Start of Block

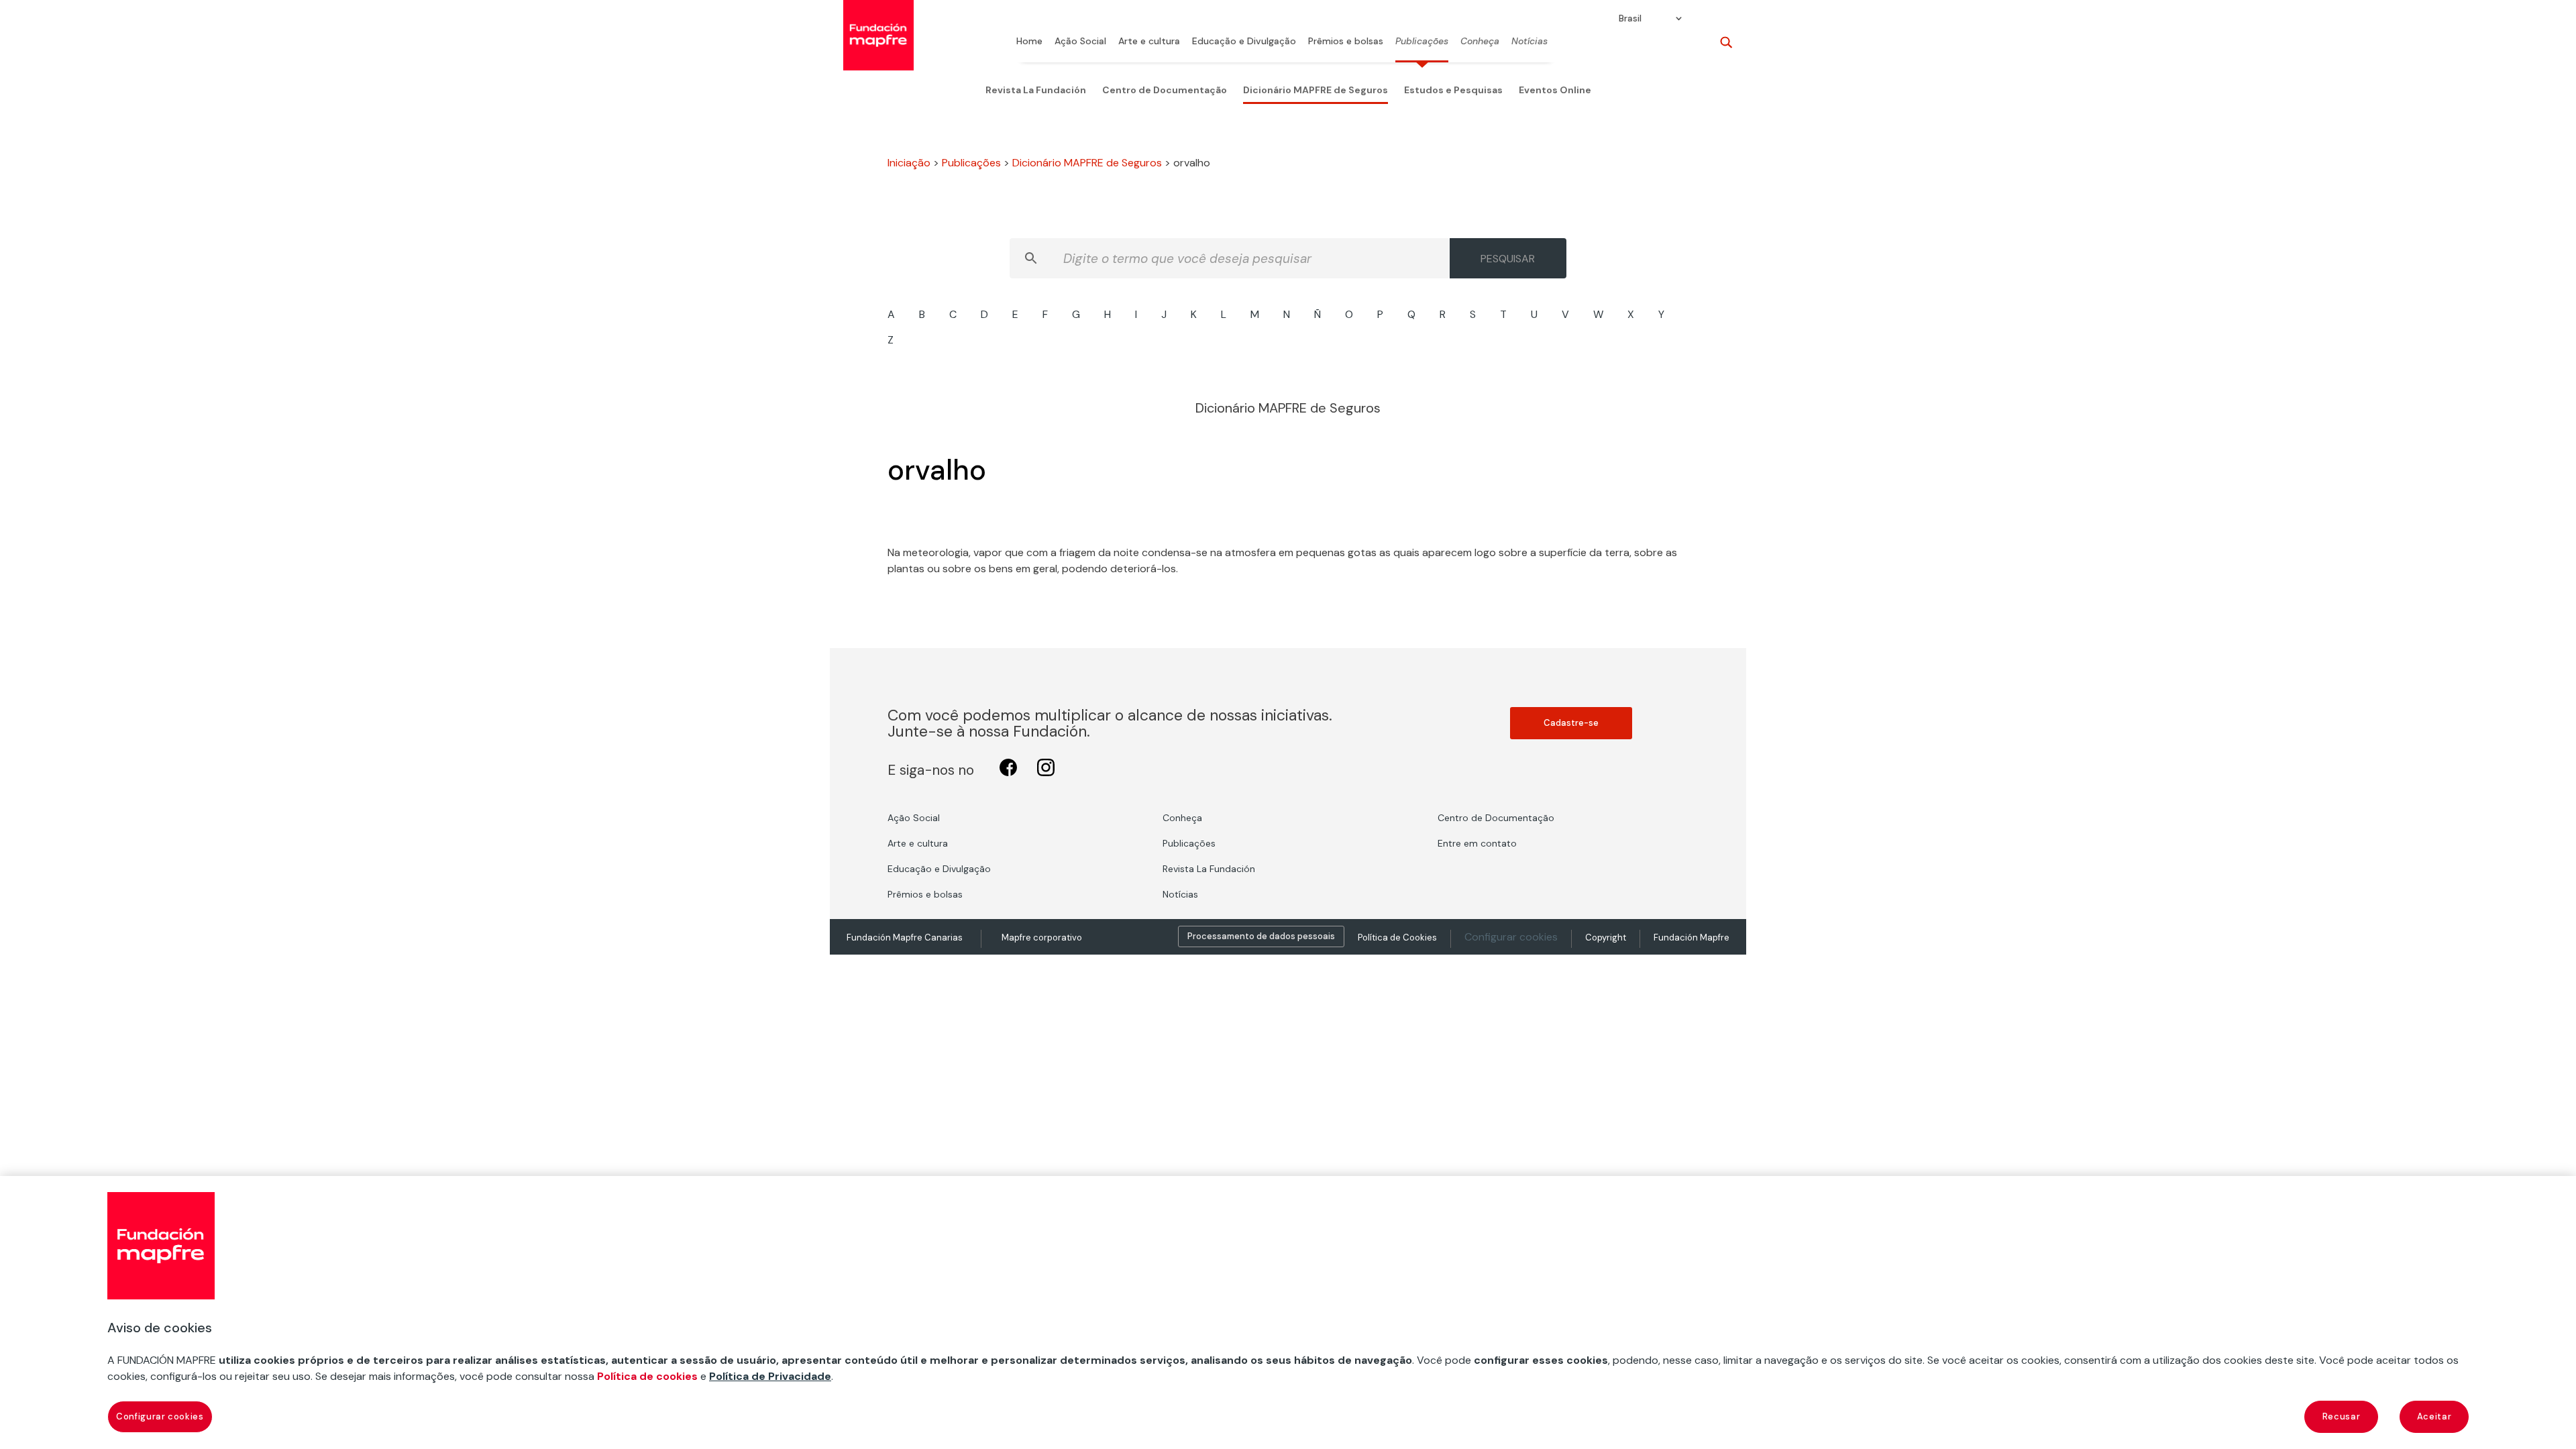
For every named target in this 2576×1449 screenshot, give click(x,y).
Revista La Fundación (1035, 90)
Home (1029, 41)
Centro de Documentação (1164, 90)
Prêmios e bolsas (1345, 41)
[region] (1288, 1312)
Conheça (1479, 41)
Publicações (1421, 41)
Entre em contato (1477, 843)
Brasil (1630, 18)
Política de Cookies (1397, 937)
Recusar (2341, 1416)
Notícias (1529, 41)
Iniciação (909, 163)
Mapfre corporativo (1042, 937)
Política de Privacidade (770, 1376)
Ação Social (1080, 41)
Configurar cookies (1511, 936)
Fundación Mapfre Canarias (905, 937)
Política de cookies (647, 1376)
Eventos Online (1555, 90)
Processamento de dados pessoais (1261, 936)
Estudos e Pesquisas (1453, 90)
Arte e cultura (1149, 41)
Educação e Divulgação (1244, 41)
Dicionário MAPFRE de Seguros (1315, 90)
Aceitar (2434, 1416)
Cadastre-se (1571, 723)
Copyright (1605, 937)
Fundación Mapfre (1691, 937)
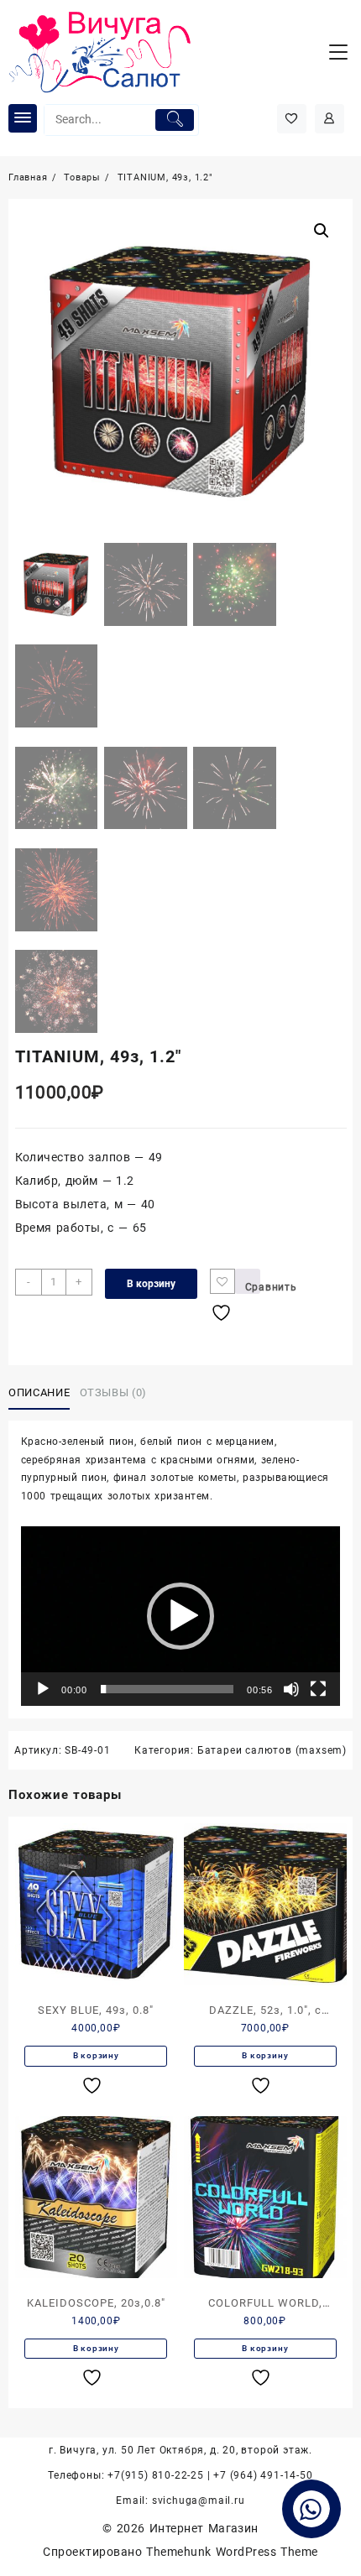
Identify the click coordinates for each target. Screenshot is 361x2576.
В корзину (151, 1284)
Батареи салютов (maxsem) (272, 1750)
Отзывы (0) (114, 1392)
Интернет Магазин (204, 2528)
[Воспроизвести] (42, 1689)
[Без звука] (291, 1689)
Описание (39, 1392)
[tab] (42, 1393)
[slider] (167, 1689)
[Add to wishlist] (222, 1281)
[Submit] (174, 120)
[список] (94, 2085)
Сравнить (252, 1287)
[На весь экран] (318, 1689)
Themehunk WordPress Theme (231, 2551)
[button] (180, 1616)
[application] (180, 1616)
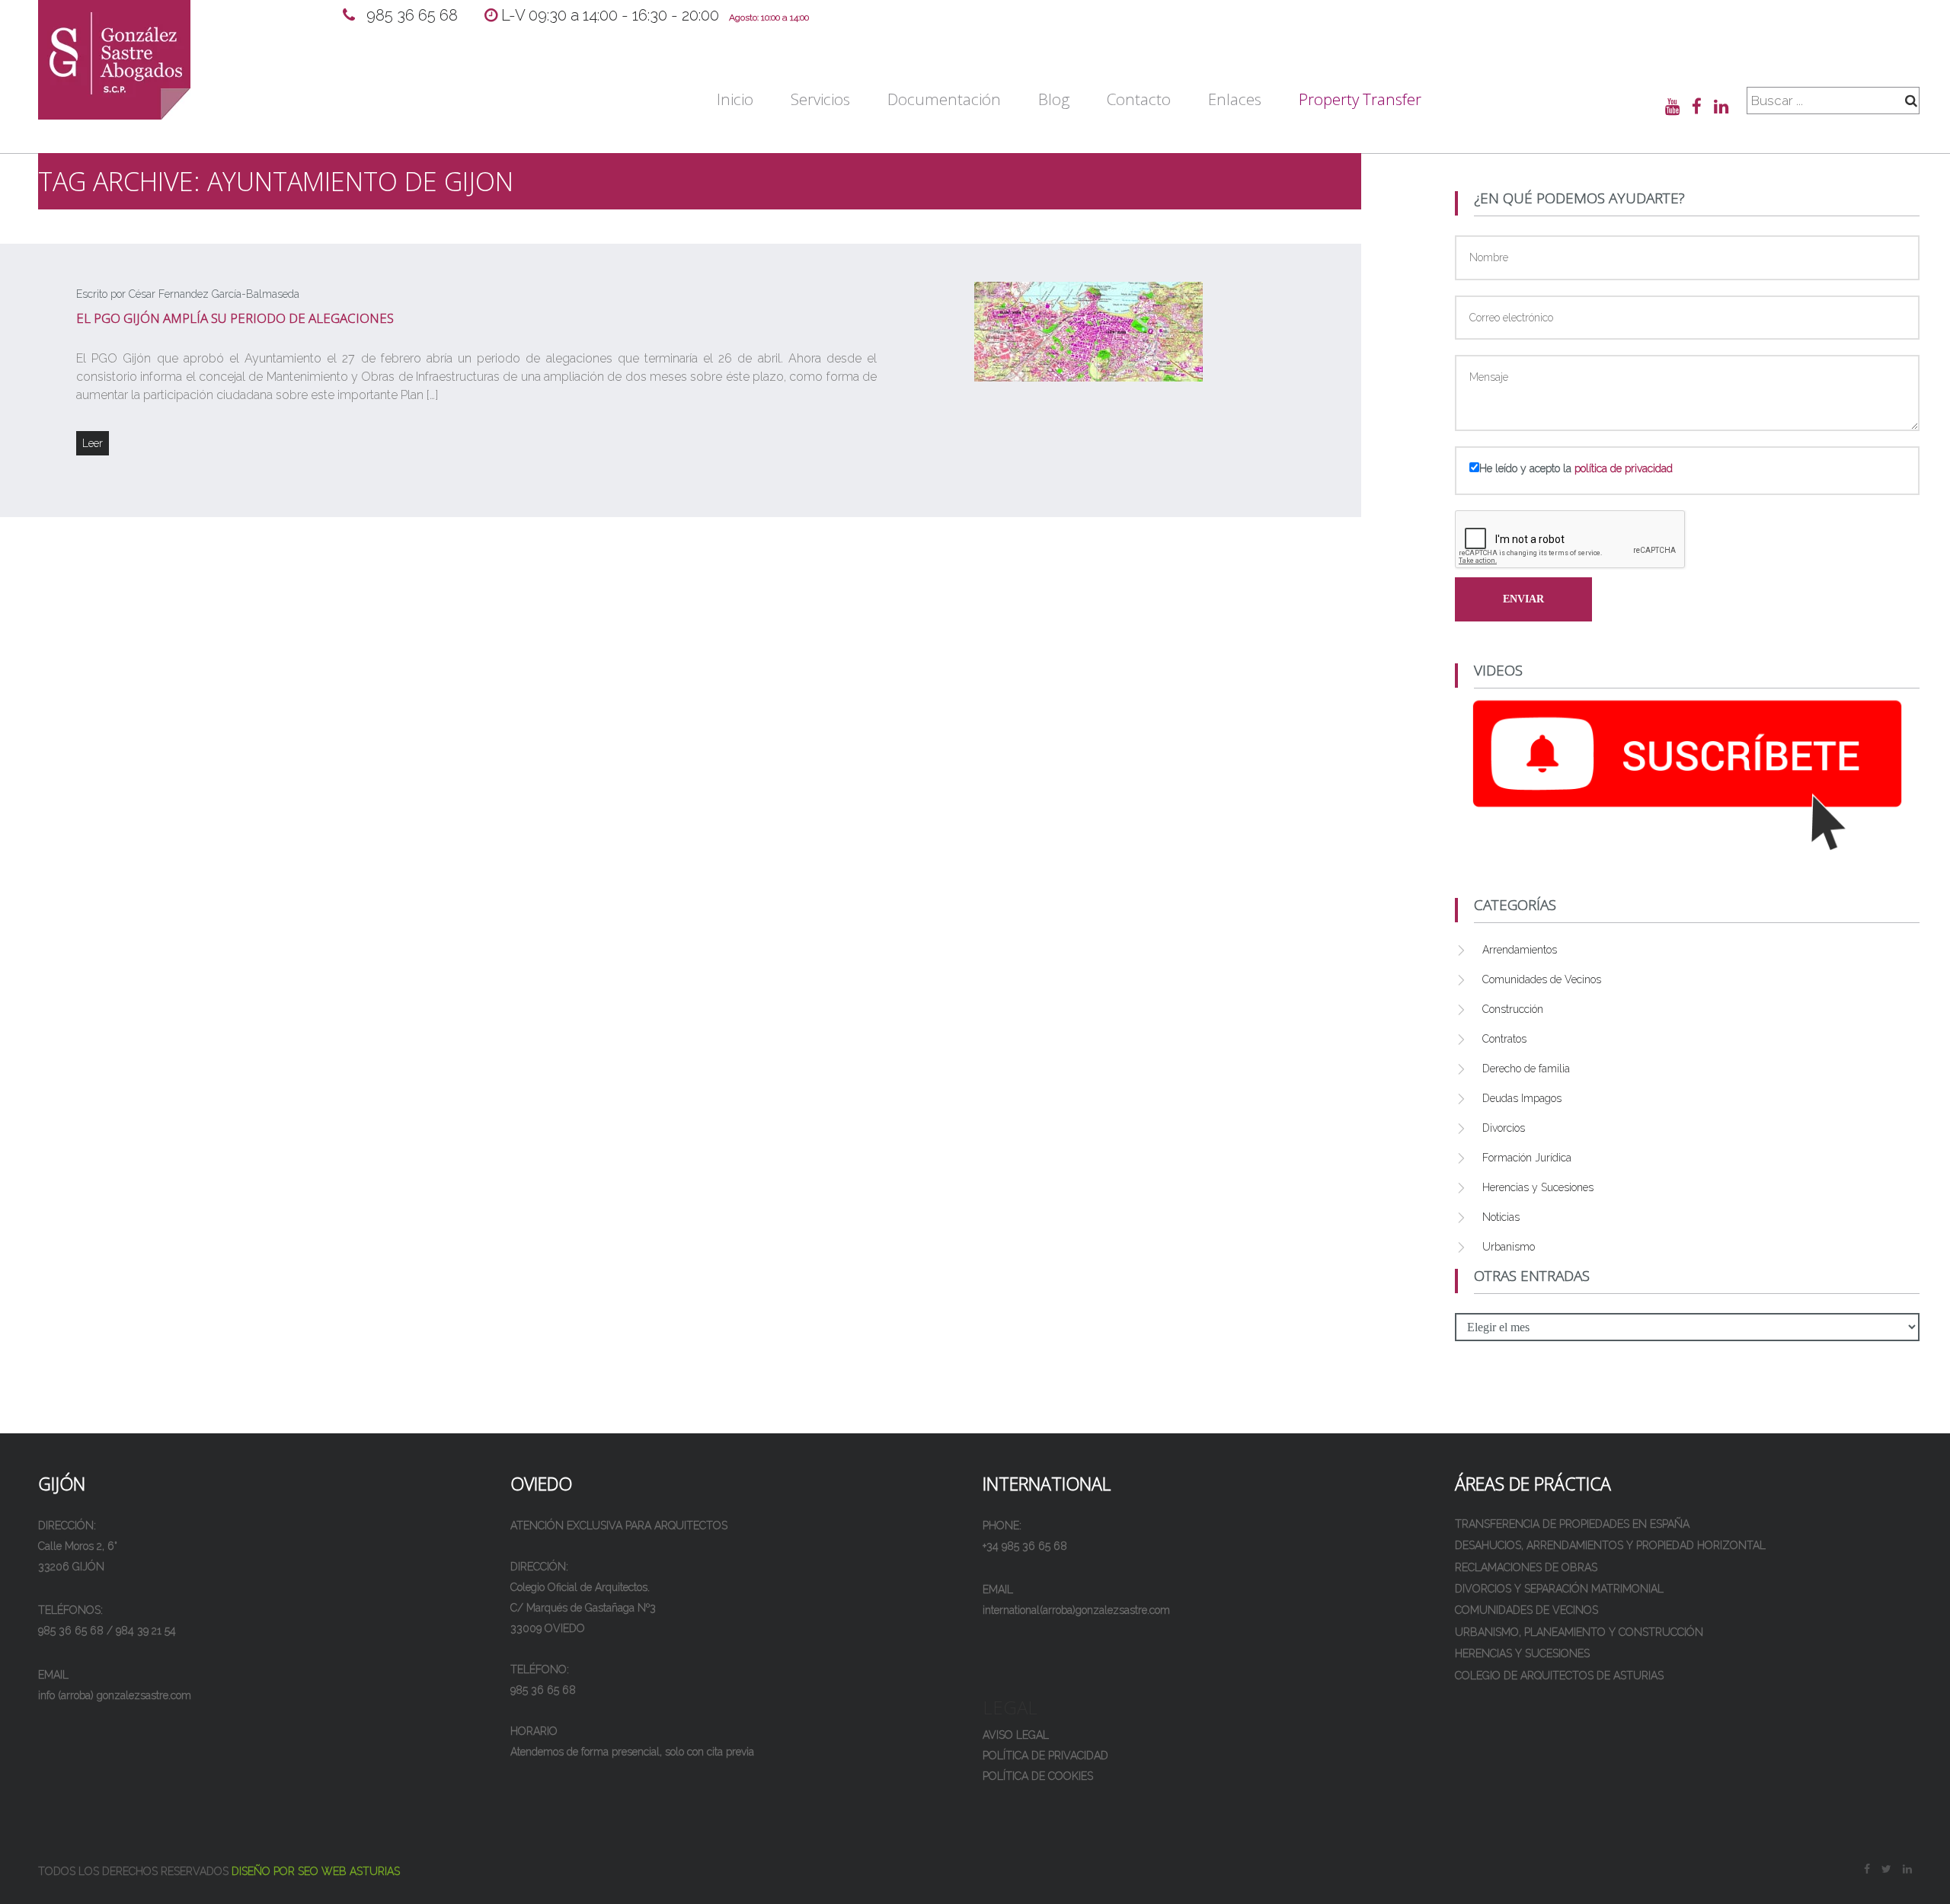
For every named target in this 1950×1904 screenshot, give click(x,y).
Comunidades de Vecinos (1541, 979)
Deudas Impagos (1522, 1098)
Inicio (735, 99)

End of Block

=== Work to complete ===
Take the line with "Сравнить (252, 1287)" and every line after it through the end of the data, and write only them out exactly, leaving out the pictures.

=== Exercise response ===
Сравнить (252, 1287)
[На весь экран] (318, 1689)
Themehunk WordPress Theme (231, 2551)
[button] (180, 1616)
[application] (180, 1616)
For every named target in this 1950×1904 screenshot, give click(x,y).
Comunidades de Vecinos (1541, 979)
Deudas Impagos (1522, 1098)
Inicio (735, 99)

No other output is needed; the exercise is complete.